Es así como se forman seres humanos capacitados para darse cuenta de que integran un sistema en el que cada individuo constituye una unidad
estrechamente vinculada al resto de los componentes (desde el más próximo al
más lejano) de este vasto entramado que constituye una familia, un país, un
planeta y que cada uno de nuestros actos afecta al conjunto y también
se revierte hacia nosotros.
Otro aspecto a destacar sobre este peliagudo y empastelado
tema, es la capacidad para comunicar
apropiadamente lo que esperamos del otro. Así como los padres estamos
dispuestos incondicionalmente a respetar a nuestros hijos, a acompañarlos y
adaptarnos a sus necesidades, llegado un
momento de su desarrollo evolutivo,
es deseable mostrarles que, en ocasiones, los demás también necesitan y esperan ser acompañados y complacidos. Por ejemplo, si el niño está aburrido y
quiere jugar con nosotros, podemos dejar nuestra tarea para ir a
jugar con él, explicándole que luego de un tiempo debemos regresar a la
tarea pendiente y que esperamos que nos permita realizarla, transando así, por “un
ratito tú y otro ratito yo”.

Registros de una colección
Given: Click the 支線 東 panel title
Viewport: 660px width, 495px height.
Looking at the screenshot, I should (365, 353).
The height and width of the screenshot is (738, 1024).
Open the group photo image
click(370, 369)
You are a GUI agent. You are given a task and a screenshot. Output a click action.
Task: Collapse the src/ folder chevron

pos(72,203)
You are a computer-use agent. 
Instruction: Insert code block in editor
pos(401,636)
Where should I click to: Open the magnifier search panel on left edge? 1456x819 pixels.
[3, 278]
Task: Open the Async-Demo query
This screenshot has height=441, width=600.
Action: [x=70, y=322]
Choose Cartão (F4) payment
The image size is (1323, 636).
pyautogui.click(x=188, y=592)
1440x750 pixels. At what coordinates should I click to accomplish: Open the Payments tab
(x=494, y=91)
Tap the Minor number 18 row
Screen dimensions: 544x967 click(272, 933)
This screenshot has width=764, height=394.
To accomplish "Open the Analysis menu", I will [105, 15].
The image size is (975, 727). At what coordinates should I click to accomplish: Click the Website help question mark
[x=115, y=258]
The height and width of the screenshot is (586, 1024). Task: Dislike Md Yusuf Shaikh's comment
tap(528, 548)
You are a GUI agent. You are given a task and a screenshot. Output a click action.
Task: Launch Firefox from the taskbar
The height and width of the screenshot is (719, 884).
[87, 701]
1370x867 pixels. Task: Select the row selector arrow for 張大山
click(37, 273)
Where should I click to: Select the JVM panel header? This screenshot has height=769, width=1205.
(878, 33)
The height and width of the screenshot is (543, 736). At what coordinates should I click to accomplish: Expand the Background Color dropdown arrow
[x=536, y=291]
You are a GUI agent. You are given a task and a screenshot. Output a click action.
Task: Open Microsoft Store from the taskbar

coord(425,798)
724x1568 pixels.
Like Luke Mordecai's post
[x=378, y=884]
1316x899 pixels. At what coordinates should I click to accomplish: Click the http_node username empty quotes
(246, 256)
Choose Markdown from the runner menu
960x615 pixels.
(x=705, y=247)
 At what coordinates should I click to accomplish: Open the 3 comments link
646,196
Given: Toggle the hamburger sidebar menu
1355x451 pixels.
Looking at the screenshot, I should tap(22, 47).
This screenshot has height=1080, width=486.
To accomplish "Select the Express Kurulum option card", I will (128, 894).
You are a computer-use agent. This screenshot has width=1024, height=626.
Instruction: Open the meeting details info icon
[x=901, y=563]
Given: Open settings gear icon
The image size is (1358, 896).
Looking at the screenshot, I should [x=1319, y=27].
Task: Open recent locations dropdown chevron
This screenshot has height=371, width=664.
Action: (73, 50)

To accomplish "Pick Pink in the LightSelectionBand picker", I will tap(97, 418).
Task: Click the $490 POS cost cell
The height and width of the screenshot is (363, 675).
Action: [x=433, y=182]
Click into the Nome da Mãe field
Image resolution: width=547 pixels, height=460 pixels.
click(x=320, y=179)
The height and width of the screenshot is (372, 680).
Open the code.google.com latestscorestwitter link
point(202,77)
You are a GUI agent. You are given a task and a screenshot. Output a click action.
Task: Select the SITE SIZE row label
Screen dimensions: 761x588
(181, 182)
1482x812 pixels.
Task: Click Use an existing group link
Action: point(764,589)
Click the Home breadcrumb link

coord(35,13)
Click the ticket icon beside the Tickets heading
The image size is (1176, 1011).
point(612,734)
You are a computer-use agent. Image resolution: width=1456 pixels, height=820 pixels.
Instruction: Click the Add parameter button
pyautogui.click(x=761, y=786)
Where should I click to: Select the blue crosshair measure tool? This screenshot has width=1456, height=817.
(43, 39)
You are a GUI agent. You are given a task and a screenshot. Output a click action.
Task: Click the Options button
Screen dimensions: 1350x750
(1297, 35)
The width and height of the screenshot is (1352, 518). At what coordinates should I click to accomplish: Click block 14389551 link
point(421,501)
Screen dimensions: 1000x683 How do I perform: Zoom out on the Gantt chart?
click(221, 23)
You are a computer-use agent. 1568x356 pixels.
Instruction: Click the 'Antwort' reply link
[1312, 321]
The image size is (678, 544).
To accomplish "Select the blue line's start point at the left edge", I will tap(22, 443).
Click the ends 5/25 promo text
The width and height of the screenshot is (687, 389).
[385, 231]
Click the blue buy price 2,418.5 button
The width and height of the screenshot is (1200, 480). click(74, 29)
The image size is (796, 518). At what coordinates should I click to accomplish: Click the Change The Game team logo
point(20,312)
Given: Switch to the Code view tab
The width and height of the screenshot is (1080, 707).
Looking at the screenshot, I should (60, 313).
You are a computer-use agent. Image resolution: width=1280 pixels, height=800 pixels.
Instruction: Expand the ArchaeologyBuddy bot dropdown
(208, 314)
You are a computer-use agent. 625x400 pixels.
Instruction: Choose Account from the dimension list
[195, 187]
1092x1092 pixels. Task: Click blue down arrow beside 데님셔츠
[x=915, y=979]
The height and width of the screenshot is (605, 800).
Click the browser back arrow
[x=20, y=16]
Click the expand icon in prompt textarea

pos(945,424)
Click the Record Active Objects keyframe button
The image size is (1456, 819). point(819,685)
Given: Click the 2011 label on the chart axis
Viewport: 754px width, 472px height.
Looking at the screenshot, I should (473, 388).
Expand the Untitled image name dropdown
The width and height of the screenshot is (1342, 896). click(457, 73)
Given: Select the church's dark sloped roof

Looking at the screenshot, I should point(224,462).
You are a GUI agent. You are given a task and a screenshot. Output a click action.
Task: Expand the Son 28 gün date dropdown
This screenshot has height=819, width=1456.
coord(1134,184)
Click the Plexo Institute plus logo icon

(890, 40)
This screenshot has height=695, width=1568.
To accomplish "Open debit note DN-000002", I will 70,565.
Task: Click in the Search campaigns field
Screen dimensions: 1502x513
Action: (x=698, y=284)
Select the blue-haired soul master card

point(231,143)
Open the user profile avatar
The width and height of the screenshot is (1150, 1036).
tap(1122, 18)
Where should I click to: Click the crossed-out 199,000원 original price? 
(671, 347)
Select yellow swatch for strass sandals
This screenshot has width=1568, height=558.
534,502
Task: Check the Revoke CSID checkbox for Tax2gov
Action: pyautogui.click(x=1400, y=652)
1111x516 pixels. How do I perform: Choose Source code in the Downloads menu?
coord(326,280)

**Objetivo del ejercicio**
Continúa el texto sobre la crianza de los hijos a partir de su última oración. Los ítems son un material aparte.

**Respuesta escrita**
El problema surge cuando los adultos no sabemos reconocer,
nombrar, por tanto explicar y pedir asertivamente a nuestros hijos, lo que
necesitamos de ellos. Tal vez porque nadie nos permitió reconocer y pedir de un
modo transparente lo que necesitamos durante nuestra propia infancia plagada de
tratos autoritarios, exigencias desmedidas y descalificaciones constantes hacia
nuestras necesidades legítimas. Así las
cosas, los elementos quedan servidos
para que padres y madres, incluidos los
que decidimos apostar por la crianza respetuosa
o intentamos practicarla, seamos susceptibles de atravesar los linderos
hacia el tan denigrado “exceso de
permisividad”. Me refiero a los casos de
niños que se violentan, patean, gritan y golpean a sus padres o a otros si no
se les complace de inmediato, en todo momento y sin tregua. Niños que
sistemáticamente desconocen y se niegan a dar cabida al deseo de otros. Niños que luego llamamos tiranos.
Pero la responsabilidad es de nosotros los adultos que al no
saber cómo pedir lo que esperamos, impedimos que el niño reconozca e
interiorice los límites razonables así como su propia capacidad de cooperación,
altruismo y reciprocidad. Según mi criterio, esto resulta nefasto para nuestro
hijo a quien le saboteamos las habilidades para negociar, acordar y fluir en el
entorno compartido con otros. Aclaremos
que no hablo de adaptar a los niños a un
orden social injusto con demandas desmedidas, pero tampoco se trata de saltar
hacia el extremo de “desadaptarlos” del mundo donde necesariamente tienen que
desarrollar habilidades de convivencia. Se trata de apostar por el equilibrio
entre dar y recibir, ser flexibles y ser firmes. Como los equilibristas quienes oscilan a
ratos hacia la derecha y luego hacia la izquierda, para sortear la gravedad y
mantenerse caminando.
Comunicar al niño lo que sentimos sin menoscabar a la
persona (“me canso mucho cuando tengo que recoger todo el desorden en la sala”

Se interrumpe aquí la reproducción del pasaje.